The report’s fatal flaws continue with the capture of Al Qaeda leaders, such as Khalid Sheikh Mohammed and Ramzi Binalshibh, the planners of the 9/11 attacks, or Indonesian terrorist Hambali, who was working on airplane strikes on the West Coast. As the responses of the CIA and the Republican minority make clear, interrogations led the U.S. to one leader and then the next in succession. The Feinstein report cannot explain how the CIA brought down Al Qaeda’s leadership.

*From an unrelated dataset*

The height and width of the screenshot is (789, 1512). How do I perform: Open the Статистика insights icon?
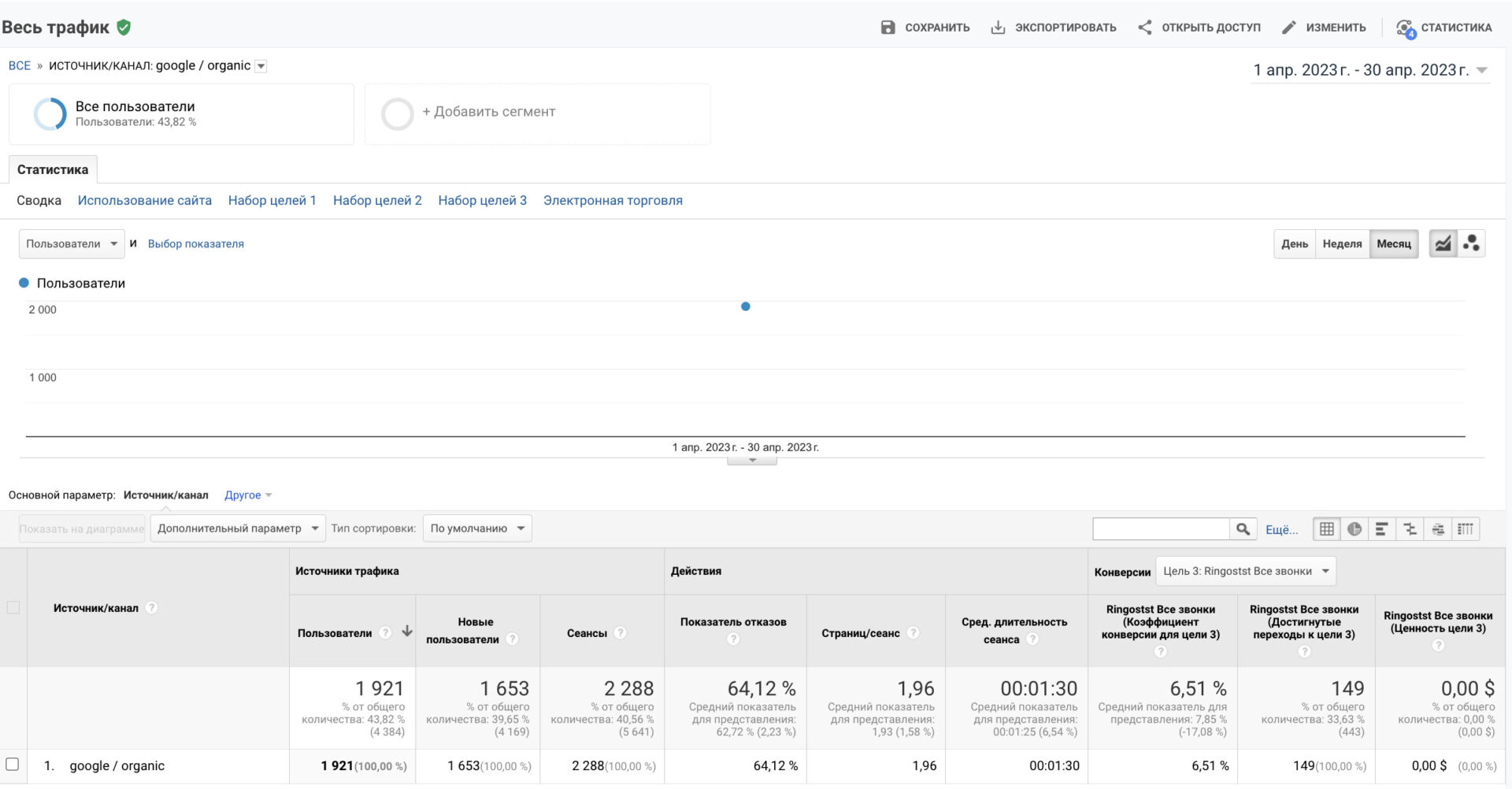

If the interrogations were effective, all that is left of the Feinstein report is an appeal to “our values.” Even if she were to admit that intelligence was gained, Feinstein clearly believes it would not justify the harm inflicted on terrorists. She appears to believe that the U.S. should never interrogate beyond standard relationship-building, no matter the threat to American lives.

But Americans are a practical people, nowhere more so than in war. In the Civil War, Gen. William T. Sherman marched through the South to destroy civilian support for the Confederacy. In World War II, U.S. bombs killed hundreds of thousands of civilians in Germany and Japan. President Truman used nuclear weapons to end that war. Obama has deployed drone strikes that have not only killed terrorists, but also hundreds of innocent civilians. Feinstein is not accusing Obama of war crimes, despite the far greater loss of life.

War forces us to confront tough decisions and trade-offs. Current polls indicate that a large majority of Americans support tough interrogation measures, including waterboarding, to get information from terrorists. They could have turned Bush out of office in 2004, after details of the interrogation program came to light. And as the 2014 midterm elections show, Americans remain worried about national security and terrorist threats, especially Islamic State.

Americans rely — where the Feinstein report and Senate Democrats will not — on the men and women of the CIA to protect the nation as foreign dangers and disorder rise around us.

John Yoo is a law professor at UC Berkeley and a visiting scholar at the American Enterprise Institute. When he served in the Justice Department from 2001 to 2003, he co-wrote memos supporting the legality of enhanced interrogation.